Assuming you have one of the popular wireless broadband routers, you’re fairly (but not entirely) safe from anyone finding your computers as the router does something called NAT that translates the name of your PC to one that’s invisible to the outside.
For anyone who’s interested, here’s some technical info on the weaknesses of WEP. A lot of wireless setups now support WPA-PSK security, which uses the same encryption system, but fixes some of the design weaknesses. If it’s an option on your equipment, Vision Of Love, maybe you should use that instead.
Either way, as others have said, you should use MAC filtering too.
WPA-PSK (previously-shared key) is the “up-and-coming” security protocol, but sadly, its implementation isn’t 100% yet.
Also, be aware that WEP will cause some loss of effective transmission speed, and WPA will cause yet more loss.
If all of your devices can do WPA, I STRONGLY recommend it. WEP is utterly TRIVIAL to break - in a recent workshop, we were breaking WEP keys on neighborhood LANs in minutes. One was broken in 45 seconds. Please note that we were doing this for demonstration purposes only and did not make any attempts at accessing the cracked LANs, nor did we save or disclose the WEP keys - this was strictly a demo of how easy it is to break WEP.
It’s a Network Everywhere wireless cable/DSL router, model NWR04B. It was bought a year ago and I just got it hooked up yesterday.
How far is the range of this thing? I’m trying to think of my neighbours and they’re either retired seniors, or families with small kids. I don’t think my immediate neighbours would pose much of a threat.
But I’m a little worried about the keylogging thing.
When I’m in my wireless connection properties for my wireless connection and I enable Data encryption, enter and confirm the network key, and click OK, the Data encryption goes back to being disabled when I try to reopen the properties. Why doesn’t it stay enabled?

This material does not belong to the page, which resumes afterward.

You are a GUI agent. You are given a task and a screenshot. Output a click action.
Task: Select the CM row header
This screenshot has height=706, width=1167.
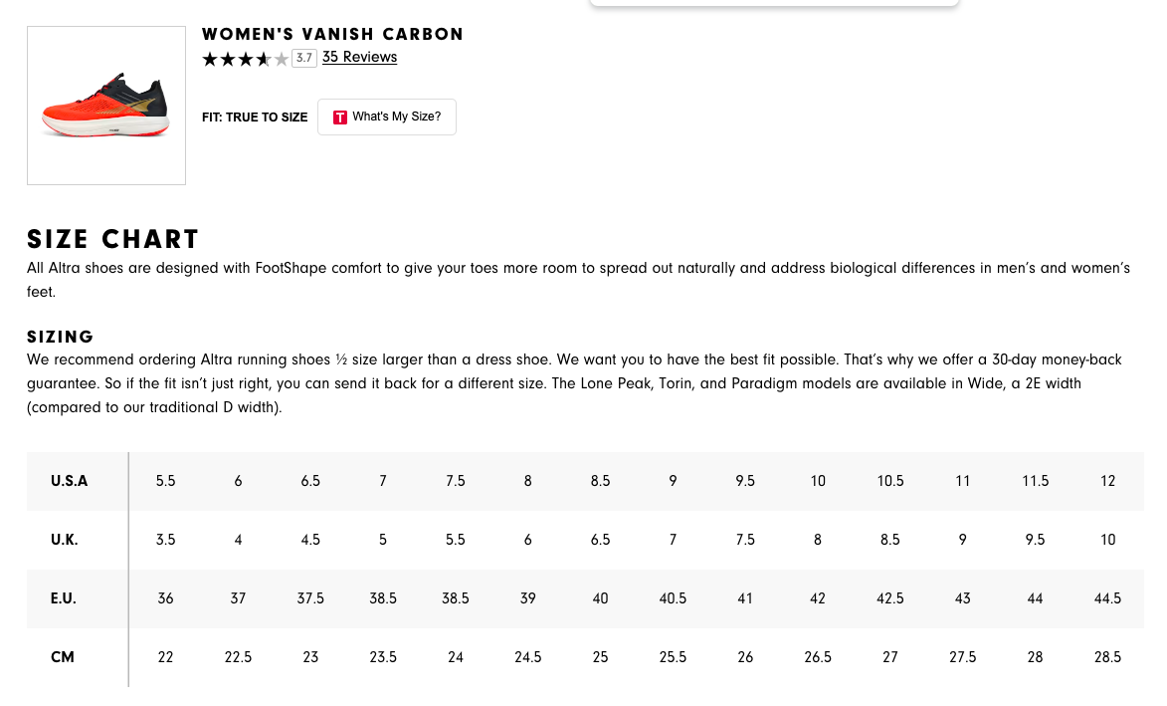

Sorry for the three posts in a row, but I finally got it to work, right after I made my previous post. I don’t know what I did, but I have a WEP key set up for my firewall and it’s permanently set into my wireless connection settings on my laptop.
I’m still interested in any discussion that may continue in this thread though.
This is not secure at all. Any passive sniffer (like Kismet) can detect your radio transmissions, even if SSID broadcast if off and your base station isn’t sending beacon frames.
All SSID hiding does is remove the SSID from normal traffic. The SSID still has to be transmitted when a client first connects. If the attacker doesn’t want to wait for that to happen, they can transmit some data (a deauthentication frame) that knocks all the clients off the network for a brief moment. When they automatically reconnect, the SSID will be retransmitted and they’ll have access.
In addition, MAC filtering isn’t very secure either. On many machines, it is trivial to alter the wireless card’s MAC address. By observing traffic and noting the MAC addresses of the clients, one will obtain a list of authorized MAC addreses they can use after a client has disconnected. In a residential installation, however, it can be effective since there are usually only one or two total clients, and the average attacker isn’t going to come back later when one of those clients is disconnected. (Only one computer can have a given MAC address at any one time. If an attacker acquires the MAC address of an already-connected client, they will break connectivity for both the legitimate client and the attacker.)
You’ll also want to avoid passwords that are words. A dictionary attack can be performed against the encrypted packets, and on a fast laptop it won’t take very long.